< sandglass >

 音もなく落ちていく。けれどそれは耳を近づければ、確かに聞こえた。
 かそけしとはこういうことかと、そんなことを思う。

「不思議ですよね」

 並んで同じ物を眺めていると、フィリアが言った。何が不思議なのかと視線で問えば、そろりとした微笑みを向けられる。そうして返ってきたのは、問いに対する答えではなかった。

「未来は見えないものだそうです」
「……何を急に、当たり前のことを言っている」
「いえ、改めて考えてみると、本当にそうだなと思ったんです」

 神殿にいた時に言われたことだと、フィリアは続ける。
 「過去」は思い出として、記憶という形で頭に残る。目で見て、耳で聞き、その身で体験してきたかつての「現在」。
 「現在」は今のこの時。温度を感じ、言葉を交わし、「過去」となる記憶を積み重ねていく。
 そして、「未来」は……。

「先のことを予想したり、理想を抱いたり、未来について考えることはできますわ。ですが、実際に起こることは現在の先に辿りつかなければわかりません。理想とは別のことが起こるかも知れない、予想していなかったことが起きてしまうこともある。どうしたところで、未来を知り得ることはありませんわ」

 「未来」は見えない。何が起こるかわからない。いいことも、悪いことも、起きてほしいことも、起きてほしくないことも、それを「見る」ことは決してできないのだと。
 未来は見えない、それは当たり前のことだ。けれど、いざ言われてみれば。未来は視覚として捉えることはできないと、考えたことはあっただろうか。

「砂時計は、時間を可視化した物でもあるんですよね」
「……ただの、時間を計るだけの物だろう」
「ですが、そうとも考えられませんか? 細い道を滑り落ちていく『現在』、記憶として積み重なっていく『過去』、何が起きるかわからない、まっさらな『未来』。見ることはできないけれど、確かにそこにあることが一目でわかりますわ。それはとても不思議で……とても魅力的です」

 ひっそりとしていた微笑が、うっとりとしたものに変化していく。まるで気を許した相手に見せるように表情が崩され、ぎくりとした。
 未来は見えない、何が起こるかわからない。
 予想していなかったことが起きてしまう。
 まさに「今」それが起こったように。

 なんの因果か買い出し組にされ、よりによってその相手がフィリアだった。文句を言う時間も惜しくて手早くすませたはいいが、帰る途中で足を止められた。
 置いて行けばよかったのだ。
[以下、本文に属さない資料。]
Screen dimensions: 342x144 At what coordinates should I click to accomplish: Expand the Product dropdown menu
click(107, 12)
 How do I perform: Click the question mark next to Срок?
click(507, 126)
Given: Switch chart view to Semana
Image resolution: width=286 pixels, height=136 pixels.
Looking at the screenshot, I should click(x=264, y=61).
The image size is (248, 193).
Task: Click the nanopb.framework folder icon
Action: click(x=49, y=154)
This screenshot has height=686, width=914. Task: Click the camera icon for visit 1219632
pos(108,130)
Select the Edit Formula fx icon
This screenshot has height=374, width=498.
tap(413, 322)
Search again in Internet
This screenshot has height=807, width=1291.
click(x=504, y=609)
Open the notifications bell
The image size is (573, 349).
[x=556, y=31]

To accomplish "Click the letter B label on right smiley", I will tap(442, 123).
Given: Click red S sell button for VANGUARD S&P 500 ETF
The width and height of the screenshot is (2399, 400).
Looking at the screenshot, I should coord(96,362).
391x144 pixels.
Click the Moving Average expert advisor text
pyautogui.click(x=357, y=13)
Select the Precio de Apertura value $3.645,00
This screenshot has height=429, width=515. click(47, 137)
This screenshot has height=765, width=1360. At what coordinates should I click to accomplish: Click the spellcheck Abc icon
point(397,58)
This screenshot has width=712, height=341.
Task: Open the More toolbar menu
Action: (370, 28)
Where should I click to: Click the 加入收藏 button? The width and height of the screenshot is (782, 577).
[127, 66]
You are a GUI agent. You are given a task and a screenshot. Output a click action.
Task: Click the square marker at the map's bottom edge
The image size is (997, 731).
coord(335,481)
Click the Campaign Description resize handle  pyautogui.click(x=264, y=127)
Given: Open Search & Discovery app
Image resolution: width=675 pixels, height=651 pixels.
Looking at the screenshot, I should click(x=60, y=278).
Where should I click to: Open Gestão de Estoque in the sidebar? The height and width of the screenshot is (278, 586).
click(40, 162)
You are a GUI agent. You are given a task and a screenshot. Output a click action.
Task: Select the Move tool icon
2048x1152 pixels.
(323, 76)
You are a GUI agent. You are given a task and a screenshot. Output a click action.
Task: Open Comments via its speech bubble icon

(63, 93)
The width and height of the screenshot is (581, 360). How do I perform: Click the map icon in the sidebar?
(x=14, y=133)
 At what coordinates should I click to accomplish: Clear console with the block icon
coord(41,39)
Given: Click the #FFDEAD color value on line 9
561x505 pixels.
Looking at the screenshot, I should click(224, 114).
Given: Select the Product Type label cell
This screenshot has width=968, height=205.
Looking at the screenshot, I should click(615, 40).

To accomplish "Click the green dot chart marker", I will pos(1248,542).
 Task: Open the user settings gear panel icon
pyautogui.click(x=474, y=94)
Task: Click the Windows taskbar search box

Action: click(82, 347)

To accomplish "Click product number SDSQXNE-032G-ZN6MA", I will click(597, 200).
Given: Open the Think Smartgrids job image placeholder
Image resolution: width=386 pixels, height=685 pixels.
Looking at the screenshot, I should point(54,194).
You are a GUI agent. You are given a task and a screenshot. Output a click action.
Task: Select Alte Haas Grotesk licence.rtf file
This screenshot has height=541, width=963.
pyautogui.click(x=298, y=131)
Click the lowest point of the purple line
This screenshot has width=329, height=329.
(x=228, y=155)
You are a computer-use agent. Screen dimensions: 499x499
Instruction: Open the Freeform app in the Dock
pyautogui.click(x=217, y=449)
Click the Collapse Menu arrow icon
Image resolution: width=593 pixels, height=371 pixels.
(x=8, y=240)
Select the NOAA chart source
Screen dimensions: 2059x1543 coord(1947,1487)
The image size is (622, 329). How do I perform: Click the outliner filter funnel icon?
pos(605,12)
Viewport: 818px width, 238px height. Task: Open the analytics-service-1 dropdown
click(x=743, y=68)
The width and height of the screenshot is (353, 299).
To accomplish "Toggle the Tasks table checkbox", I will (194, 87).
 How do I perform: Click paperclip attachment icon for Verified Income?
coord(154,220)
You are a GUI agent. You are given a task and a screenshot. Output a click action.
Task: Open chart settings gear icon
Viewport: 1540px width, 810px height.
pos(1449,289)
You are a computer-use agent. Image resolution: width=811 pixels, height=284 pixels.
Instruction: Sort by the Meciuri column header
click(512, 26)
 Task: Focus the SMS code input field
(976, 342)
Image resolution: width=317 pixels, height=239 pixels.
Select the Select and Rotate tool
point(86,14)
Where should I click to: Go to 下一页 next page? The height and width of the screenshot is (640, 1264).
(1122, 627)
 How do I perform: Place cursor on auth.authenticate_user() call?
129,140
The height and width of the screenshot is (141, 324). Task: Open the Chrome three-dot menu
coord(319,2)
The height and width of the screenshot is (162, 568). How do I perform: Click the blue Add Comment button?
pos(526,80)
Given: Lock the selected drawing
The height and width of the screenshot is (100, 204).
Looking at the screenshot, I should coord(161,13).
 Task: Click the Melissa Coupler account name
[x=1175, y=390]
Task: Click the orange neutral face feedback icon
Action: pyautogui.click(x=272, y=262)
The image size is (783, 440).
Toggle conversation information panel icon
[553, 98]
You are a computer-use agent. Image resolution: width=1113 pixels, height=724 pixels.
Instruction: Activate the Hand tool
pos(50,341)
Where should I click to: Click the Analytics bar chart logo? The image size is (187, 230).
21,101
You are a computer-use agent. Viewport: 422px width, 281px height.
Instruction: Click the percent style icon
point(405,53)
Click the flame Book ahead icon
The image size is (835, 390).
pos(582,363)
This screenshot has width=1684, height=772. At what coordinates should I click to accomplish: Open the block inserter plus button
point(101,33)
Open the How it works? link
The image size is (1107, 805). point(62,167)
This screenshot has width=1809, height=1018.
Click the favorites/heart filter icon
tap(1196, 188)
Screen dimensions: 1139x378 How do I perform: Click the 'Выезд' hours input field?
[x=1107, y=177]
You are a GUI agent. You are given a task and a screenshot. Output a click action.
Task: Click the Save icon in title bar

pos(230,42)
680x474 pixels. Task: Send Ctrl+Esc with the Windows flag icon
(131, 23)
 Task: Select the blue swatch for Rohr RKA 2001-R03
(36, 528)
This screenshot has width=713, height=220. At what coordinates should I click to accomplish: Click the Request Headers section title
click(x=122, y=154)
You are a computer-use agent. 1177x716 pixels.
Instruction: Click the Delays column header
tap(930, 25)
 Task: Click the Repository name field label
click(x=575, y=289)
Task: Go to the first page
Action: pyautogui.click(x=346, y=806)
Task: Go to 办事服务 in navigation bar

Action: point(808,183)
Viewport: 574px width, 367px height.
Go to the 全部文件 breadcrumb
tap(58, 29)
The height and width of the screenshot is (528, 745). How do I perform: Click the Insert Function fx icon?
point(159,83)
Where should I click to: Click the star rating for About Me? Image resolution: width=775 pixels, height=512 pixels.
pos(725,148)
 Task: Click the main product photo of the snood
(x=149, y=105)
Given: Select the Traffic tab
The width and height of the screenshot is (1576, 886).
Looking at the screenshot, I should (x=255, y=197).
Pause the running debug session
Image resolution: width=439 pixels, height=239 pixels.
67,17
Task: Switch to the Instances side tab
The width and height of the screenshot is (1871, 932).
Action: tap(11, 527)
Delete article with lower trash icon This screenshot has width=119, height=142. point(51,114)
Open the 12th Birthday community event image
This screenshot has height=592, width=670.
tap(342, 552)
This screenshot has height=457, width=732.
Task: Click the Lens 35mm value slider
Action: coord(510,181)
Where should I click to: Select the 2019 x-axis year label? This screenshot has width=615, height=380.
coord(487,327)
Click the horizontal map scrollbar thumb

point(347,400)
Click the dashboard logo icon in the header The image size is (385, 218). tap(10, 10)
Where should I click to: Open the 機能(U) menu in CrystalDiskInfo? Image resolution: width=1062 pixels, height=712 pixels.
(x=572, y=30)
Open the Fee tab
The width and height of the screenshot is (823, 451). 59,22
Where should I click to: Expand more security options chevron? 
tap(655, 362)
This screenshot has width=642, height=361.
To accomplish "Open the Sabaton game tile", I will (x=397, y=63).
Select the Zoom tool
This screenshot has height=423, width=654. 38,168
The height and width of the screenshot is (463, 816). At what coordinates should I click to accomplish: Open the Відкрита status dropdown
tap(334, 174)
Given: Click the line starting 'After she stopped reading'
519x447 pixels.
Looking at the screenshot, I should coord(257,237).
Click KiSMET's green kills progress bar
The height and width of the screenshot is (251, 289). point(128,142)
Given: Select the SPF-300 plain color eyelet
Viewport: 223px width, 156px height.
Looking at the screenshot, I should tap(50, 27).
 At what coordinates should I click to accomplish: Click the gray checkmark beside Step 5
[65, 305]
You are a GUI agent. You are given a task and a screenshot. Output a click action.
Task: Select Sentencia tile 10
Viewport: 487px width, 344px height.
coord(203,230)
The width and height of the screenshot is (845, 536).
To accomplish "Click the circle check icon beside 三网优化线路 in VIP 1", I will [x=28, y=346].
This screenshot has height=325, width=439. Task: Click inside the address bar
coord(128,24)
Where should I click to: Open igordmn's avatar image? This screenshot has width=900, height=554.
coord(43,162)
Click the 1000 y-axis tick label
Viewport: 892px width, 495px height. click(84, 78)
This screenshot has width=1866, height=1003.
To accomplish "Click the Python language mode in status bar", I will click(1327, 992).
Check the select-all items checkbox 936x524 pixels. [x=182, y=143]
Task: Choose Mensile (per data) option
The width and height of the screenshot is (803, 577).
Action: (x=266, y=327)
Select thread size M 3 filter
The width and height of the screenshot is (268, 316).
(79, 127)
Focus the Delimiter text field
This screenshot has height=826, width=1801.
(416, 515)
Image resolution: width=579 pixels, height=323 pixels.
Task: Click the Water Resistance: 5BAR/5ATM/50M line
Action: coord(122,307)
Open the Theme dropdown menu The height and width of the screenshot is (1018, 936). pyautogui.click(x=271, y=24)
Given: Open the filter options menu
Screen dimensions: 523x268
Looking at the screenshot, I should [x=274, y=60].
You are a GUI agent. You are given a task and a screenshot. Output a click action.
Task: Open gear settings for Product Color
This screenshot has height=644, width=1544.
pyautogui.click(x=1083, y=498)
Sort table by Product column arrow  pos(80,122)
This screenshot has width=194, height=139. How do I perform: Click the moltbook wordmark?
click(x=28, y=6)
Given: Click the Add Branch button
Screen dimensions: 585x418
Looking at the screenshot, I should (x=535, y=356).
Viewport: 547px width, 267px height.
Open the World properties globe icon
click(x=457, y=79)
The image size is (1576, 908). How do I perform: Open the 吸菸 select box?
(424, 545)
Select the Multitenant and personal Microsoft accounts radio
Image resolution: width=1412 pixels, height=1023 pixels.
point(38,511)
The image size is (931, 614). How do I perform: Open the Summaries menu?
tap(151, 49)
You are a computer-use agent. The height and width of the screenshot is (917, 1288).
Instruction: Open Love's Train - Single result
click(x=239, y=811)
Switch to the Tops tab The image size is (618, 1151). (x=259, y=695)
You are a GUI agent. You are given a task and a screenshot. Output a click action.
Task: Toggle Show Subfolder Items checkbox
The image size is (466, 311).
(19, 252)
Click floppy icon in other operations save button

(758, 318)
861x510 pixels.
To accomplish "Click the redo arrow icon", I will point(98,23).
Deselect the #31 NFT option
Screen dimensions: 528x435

なぜ自分まで足を止めてしまったのか。
『リオンさん、砂時計ですわ』
 最初の出会いは最悪だった。誰に対してもそうだが、連れて行くつもりもなかった人間であるフィリアにも冷たく当たっていた。対するフィリアも、身を硬くしていたはずだ。そのフィリアが、ふっと力を抜いたような声で呼びかけたのだ。
 それがあまりに、リオンの耳を打ったものだから。

 未来は見えない。今この時、決して知り得ることのない先の時間。

「現在はとどめられることなく去ってしまいますわ。細い管をこぼれていく砂のように、またたく間に過ぎていく。こうしてリオンさんと話している『今』も、もう『過去』の記憶に変わっているのですね」

 けれど、と彼女は先を続ける。こうした「未来」は予想していなかった、と。

「失礼ではありますが、リオンさんには取るに足らない話だと一蹴されるものだと思っていたんです。だからこうして、今もお話を続けられていることに少なからず驚いていますわ」

 本当に失礼なことを、フィリアは言った。うっとりしていたものを、今度は苦い笑いへと変えている。ころころと変わる女の表情に、そんな顔もするのかとちらりと考える。

「……そうだな。司祭のくせに、礼儀がなっていない」
「はい。申し訳ありません」

 素直に頭を下げるフィリアを尻目に、リオンはようやく動き出した。
 砂時計を見て不思議だと言ったフィリアのように、その先に起こった出来事をリオンもまた不思議だと感じている。
 かつての「現在」を経て「過去」へと変わった不可思議なそれは、予想し得なかった「未来」だった。